• Provided passage:

::::

I haven’t really run since my last ankle sprain which coincidentally was the first day of this blog. So while my blog cut-line includes running with a sprightly dog, I have not been participating in such acts on a regular basis. In this entry I explore why and try to convince myself that it is A) OK and B) something I need to pick back up ASAP.
I am a certain kind of runner. When I am training for something, I am all business and rarely miss a day in my schedule. I have been running since I was a kid. I ran competitively in high school. I was always good at it but one of the slowest of the good ones. I like to have fun. I don’t force it if I don’t feel it and will sometimes opt to stay in the garden rather than lace up my shoes and head out. However, once I am out, I will not stop no matter how horrendous I feel.
At one time I could run a 5:50 mile. Now if I break 9 I am psyched. I can run forever–I always joke that my 10K pace is the same as my marathon pace. But I think part of this is that I am afraid that if I try to be faster I won’t be able to and then I will have failed. I know I can run any distance so my goals always teeter between being a running Purist (running to feel my breath and my body move, unaware of time splits) and a running Competitor (obsessively noticing that I am 10 seconds behind usual when I reach the spot by the Loyola High School football field.)

::::

• Entries provided:
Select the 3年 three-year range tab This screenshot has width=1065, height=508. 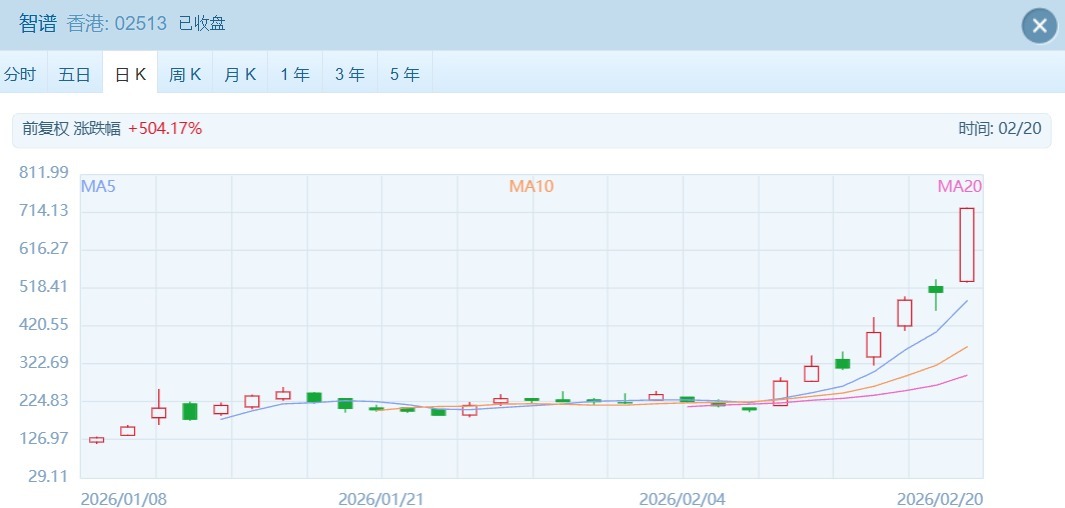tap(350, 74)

::::

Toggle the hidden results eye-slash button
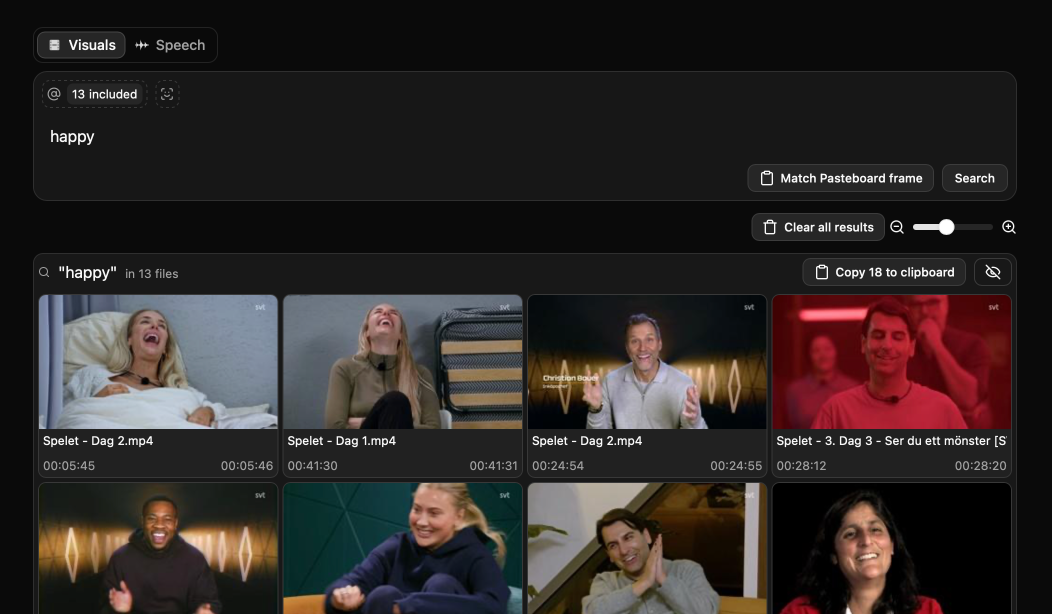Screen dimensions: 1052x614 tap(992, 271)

::::

Continue the blog post about getting back into running, starting right after its last sentence. None of the material is needed here.

So I have not been feeling it. I was training for the Missoula half marathon or at least promising myself I would start training for it and then thought I might look and feel kinda funny running with a 4 month prego belly. So I halfway abandoned the idea until my midwife said I should go for it and just listen to myself and respond accordingly. Seems like logical advice but honestly–and this is where the Competitor takes over (my friends never want to play board games with me)–I think I might have a hard time walking or even slowing down in a race.
So I think I need to cultivate the Purist in my running self. Running is a lot like gardening and making art. I start out with a goal in mind, feel my way through it, usually adjusting the goal a bit and end up with a tangible, satisfying result. I will run in the morning.
7 Comments
I have been trying to get back in the swing as well, but it has been a few years for me. I did run last night and a couple times a week for the last few weeks. Maybe we could kick each other in the butt sometimes to keep things movin’.
i am almost willing to bet you that you will allow yourself to walk the half if you are pg and not get mad at yourself for it (gawd, i am SO the same way). think of it this way…it’ll be your fastest pregnant half.
xoxo lisa
(remember running the peachtree and talking the ENTIRE way through it. at the end, you looked at your watch completely horrified that our time was so slow. i remember the constant conversation, not our time…although not a clue what we really did talk about – ha)
walk the whole half? hmmm. Seriously, Lisa, I don’t know if I can walk the whole thing. It would be so slow. I would have to get really zen. Maybe I could try to find someone to do it with me? Also, I like how you say “if you are pg.” heh.
Amy, do you want to walk the half?
I would walk the half with you. When is it?
Zen is the key. (A four month pg belly wouldn’t be a hindrance, by the by)
I love you, girl.
Sunday, July 15.
We’ll just be getting back from Portland. Dammit.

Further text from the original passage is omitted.